• Tarefa: Dê prosseguimento ao texto sobre Érico Veríssimo, começando logo após a última frase apresentada.

• Trecho selecionado:
────

Mas não é da minissérie em questão que queremos tratar. E nem de um trabalho posterior, levado ao ar pela mesma Globo, “Incidente em Antares”, anos depois. Estes livros foram mencionados somente como “gancho” para trazer à baila a personalidade desse mestre da Literatura nacional. Aqueles que conviveram com o escritor de estilo limpo e definido e que tinha uma forma de escrever sempre afirmativa, que prende e cativa o leitor, são unânimes em destacar, mais do que a obra, magnífica, o seu autor.

Érico Veríssimo, natural de Cruz Alta, no Rio Grande do Sul, era um homem de temperamento pacífico, que tinha aversão, e mais do que isso, horror à violência. No entanto, retratou como ninguém, com crueza e verdade, esses conflitos e dramas em seus livros. Sempre defendeu o engajamento do escritor numa causa maior do que a de propaganda de qualquer forma de ideologia ou de ação política: a defesa da vida e da dignidade do homem.

A esse propósito enfatizou, num artigo publicado pela “Folha da Manhã” em 13 de agosto de 1939: “Os maiores romancistas da humanidade foram grandes apreciadores da vida. É um erro pensar que o romancista inventa histórias para fugir à vida. Pelo contrário. O que o leva a escrever romances é o desejo tumultuoso de multiplicá-la!”.

Embora defendendo o engajamento do escritor, Érico faz, nesse mesmo artigo, uma ressalva: “Penso que o romancista não deve ter partido político. A vida é múltipla e, no fim das contas, onde está a verdade? Acho que a preocupação moral do escritor deve ter como objetivo principal a causa humana”. Ou seja, sem sectarismo e nem partidarismo, é dever do escritor denunciar, a seu modo, as arbitrariedades dos poderosos e exigir justiça e liberdade para todos.

Três episódios ilustram esse lado combativo do autor de “Olhai os lírios do campo”. Em 1943, quando Getúlio Vargas estava de namoro com o nazismo de Adolf Hitler e com o fascismo de Benito Mussolini, Érico fundou, em Porto Alegre, a Sociedade Anti-Franquista, a primeira do gênero no País. Anos mais tarde, em 1970, em plena ditadura militar, quando da imposição da censura prévia na imprensa e nos meios artísticos e intelectuais, levantou-se, novamente, ao lado de Jorge Amado, contra a arbitrariedade. Na oportunidade, tornou pública sua repulsa, afirmando: “Faz-me sentir envergonhado, como brasileiro, de equiparar-me à época em que Hitler e Goebbels amordaçaram a inteligência e o livre debate na Alemanha nazista”.

────

• Dados extraídos:
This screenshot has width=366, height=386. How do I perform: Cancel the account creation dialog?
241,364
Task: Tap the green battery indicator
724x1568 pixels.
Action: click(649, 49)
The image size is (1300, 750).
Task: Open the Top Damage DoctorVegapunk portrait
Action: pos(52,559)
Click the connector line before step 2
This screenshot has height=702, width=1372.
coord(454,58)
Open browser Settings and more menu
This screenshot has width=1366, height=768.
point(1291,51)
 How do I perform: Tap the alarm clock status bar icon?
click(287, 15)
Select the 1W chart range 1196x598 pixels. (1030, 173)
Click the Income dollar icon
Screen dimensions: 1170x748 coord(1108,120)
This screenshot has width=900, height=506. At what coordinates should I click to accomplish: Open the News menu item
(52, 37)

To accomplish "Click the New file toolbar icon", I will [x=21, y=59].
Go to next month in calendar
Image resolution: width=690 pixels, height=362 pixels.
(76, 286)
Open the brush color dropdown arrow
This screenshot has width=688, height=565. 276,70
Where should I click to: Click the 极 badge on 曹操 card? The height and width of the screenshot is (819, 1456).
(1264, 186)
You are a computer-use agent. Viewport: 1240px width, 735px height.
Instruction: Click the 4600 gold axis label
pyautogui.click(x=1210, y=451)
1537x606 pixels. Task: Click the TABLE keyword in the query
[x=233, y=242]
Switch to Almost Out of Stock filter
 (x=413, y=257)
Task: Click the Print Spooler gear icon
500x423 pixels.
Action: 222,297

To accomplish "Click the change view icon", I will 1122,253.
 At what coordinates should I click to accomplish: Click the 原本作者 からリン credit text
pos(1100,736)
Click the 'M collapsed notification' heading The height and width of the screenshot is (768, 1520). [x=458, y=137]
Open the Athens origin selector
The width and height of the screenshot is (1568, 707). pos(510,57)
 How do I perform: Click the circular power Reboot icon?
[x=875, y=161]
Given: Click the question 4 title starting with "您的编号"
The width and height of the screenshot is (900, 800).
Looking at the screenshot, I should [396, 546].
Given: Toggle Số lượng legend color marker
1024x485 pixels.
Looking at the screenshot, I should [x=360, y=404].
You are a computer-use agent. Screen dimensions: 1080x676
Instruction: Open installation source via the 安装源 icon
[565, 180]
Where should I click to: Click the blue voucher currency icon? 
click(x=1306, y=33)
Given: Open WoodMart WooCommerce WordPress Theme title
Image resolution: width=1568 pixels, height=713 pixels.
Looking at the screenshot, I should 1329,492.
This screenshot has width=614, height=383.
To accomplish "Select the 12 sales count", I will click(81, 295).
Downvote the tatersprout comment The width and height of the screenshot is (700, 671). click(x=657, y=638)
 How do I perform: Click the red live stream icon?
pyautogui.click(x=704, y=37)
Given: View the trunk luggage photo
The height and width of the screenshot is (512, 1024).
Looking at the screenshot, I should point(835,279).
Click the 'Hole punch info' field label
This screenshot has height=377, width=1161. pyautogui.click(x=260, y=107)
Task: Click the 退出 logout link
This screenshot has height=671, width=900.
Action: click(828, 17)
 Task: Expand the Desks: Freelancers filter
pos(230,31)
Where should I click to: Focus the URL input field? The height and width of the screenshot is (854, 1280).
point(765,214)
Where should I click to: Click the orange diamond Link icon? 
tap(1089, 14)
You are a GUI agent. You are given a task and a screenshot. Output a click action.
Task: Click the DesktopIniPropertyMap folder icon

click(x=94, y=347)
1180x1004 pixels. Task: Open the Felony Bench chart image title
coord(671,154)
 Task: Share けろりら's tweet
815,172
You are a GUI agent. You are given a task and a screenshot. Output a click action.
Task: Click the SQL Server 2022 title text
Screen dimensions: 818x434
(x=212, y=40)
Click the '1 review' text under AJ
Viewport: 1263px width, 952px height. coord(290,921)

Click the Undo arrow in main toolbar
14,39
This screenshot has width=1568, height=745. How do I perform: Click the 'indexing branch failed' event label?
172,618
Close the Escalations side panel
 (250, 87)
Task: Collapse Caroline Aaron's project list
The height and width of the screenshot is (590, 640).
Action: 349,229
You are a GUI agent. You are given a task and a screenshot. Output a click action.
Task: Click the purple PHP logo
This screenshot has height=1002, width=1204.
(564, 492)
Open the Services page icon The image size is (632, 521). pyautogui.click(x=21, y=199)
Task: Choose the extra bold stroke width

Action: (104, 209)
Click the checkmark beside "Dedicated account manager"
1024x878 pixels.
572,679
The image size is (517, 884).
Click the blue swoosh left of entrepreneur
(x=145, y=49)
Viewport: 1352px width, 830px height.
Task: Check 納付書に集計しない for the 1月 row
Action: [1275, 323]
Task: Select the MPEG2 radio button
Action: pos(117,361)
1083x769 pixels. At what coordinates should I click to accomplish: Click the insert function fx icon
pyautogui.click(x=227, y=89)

────

• Resposta do exercício:
Pouco antes, Érico havia recusado um diploma de “Doutor Honoris Causa”, que lhe havia sido outorgado pela Universidade Federal do Rio Grande do Sul. Justificando seu gesto, observou: “Não posso aceitar honrarias de uma universidade que cassa professores de valor e persegue estudantes por predileções políticas divergentes do padrão oficial vigente”.

Esse mesmo homem duro e combativo quando se tratava de denunciar arbitrariedades e atitudes de força, era de uma ternura ímpar, incomparável no relacionamento com a família e com os amigos. Érico, por exemplo, mantinha conta em uma farmácia de Porto Alegre, onde a despesa maior não era a sua, mas a feita por funcionários da Editora Globo, que lhe vinham pedir dinheiro emprestado para comprar remédios. Ao invés de lhes dar os empréstimos, autorizava-os a comprar os medicamentos que necessitassem em seu nome. Na maioria das vezes, encontrava grandes dificuldades para saldar a conta. Mas nunca cobrou ninguém que se valeu desse recurso e se “esqueceu” de pagar.

Em determinadas ocasiões, Érico chegou a refazer secretamente traduções mal feitas na editora, sem que os respectivos tradutores sequer soubessem, para que o trabalho final fosse satisfatório e eles não perdessem o valioso “bico”. Mais do que um escritor de incomparável talento, portanto, o autor de “O tempo e o vento” foi uma figura humana extraordinária, que amava seus parentes, seus amigos, seus livros, a música clássica, o trabalho e, sobretudo, as pessoas que o cercavam. E ele justificou essa postura, em um trecho do artigo que citamos: “Eu me obstino em acreditar no homem e na dignificação da vida. Talvez se possa dar a isso o nome de Fé. É uma idéia que me consola...”. E a nós também, querido conterrâneo.

(Crônica publicada na página 23, Ciranda, do Correio Popular, em 1º de novembro de 1984).